Une ronde infernale ne viendrait pas recréer l'éternel mouvement car la linéarité de sa chronologie semble fixer à jamais le point de non retour. Indomptable et pourtant précieuse. Fidèle et indésirable elle sublime notre empreinte. Tout à la fois, elle singularise notre pouvoir sur le monde. Elle nous murmure des mots doux, des mots féroces sans ménagement, elle nous inflige sa personne. Et nous succombons à chacun de ses caprices.
Qu'a-t-elle de bien particulier pour nous imposer sa force, sa faiblesse ?

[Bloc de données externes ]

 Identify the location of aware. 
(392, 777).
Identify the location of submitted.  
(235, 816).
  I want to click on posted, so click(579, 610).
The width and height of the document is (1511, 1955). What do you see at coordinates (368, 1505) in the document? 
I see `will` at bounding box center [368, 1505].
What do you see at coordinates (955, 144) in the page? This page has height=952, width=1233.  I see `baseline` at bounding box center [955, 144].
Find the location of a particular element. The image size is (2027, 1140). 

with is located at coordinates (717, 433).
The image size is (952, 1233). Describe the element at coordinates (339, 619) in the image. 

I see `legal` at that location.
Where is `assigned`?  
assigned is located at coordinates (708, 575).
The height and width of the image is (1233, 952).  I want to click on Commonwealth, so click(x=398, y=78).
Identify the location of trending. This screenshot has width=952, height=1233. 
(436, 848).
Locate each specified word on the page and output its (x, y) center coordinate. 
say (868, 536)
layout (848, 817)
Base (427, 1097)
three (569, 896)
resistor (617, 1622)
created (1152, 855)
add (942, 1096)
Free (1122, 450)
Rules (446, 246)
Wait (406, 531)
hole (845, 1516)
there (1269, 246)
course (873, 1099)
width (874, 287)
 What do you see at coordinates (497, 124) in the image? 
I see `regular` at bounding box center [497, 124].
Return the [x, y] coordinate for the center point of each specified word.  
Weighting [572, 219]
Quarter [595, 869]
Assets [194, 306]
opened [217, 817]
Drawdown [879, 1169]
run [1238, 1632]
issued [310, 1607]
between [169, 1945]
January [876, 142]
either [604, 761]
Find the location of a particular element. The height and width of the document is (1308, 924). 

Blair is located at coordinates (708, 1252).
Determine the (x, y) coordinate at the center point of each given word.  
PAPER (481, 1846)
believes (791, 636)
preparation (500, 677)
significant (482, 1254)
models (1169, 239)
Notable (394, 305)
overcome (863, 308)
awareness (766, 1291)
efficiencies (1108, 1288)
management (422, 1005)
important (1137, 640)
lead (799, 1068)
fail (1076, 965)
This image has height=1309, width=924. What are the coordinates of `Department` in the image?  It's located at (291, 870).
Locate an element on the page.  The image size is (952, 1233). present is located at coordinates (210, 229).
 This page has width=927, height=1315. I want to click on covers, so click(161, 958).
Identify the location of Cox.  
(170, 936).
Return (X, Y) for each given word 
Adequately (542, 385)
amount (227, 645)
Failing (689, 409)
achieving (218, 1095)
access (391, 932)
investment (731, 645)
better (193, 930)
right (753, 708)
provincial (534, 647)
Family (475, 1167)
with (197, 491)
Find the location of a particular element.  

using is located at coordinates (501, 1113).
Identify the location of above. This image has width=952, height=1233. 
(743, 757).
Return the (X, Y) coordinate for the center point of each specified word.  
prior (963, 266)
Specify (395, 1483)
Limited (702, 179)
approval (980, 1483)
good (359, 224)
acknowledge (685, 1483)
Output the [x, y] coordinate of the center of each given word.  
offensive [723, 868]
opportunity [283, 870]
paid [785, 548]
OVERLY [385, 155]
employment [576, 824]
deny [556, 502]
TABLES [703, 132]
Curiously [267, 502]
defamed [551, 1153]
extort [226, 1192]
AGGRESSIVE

Quand notre arbitre nous somme de détourner son empire pour revenir à un essentiel! Alors sans modestie elle nous rappelle que l'important c'est d'aimer. Ne plus se soucier d'un superflu matériel, faire voeux d'un regard monastique sur soi pour préserver une nature en perdition.
Alors nous appelons au hasard pour agrémenter le plaisir de croire. Nous jouissons de son rythme pour alterner les moments d'angoisse avec les moments de rire. En lui attribuant une suprématie, on se désengage de la capacité à réagir aux aléas.
Pour survivre, on consulte les astres et invoque les forces naturelles pour faire corps avec le cosmos. Par un jeu de croyances, la vie devient providence.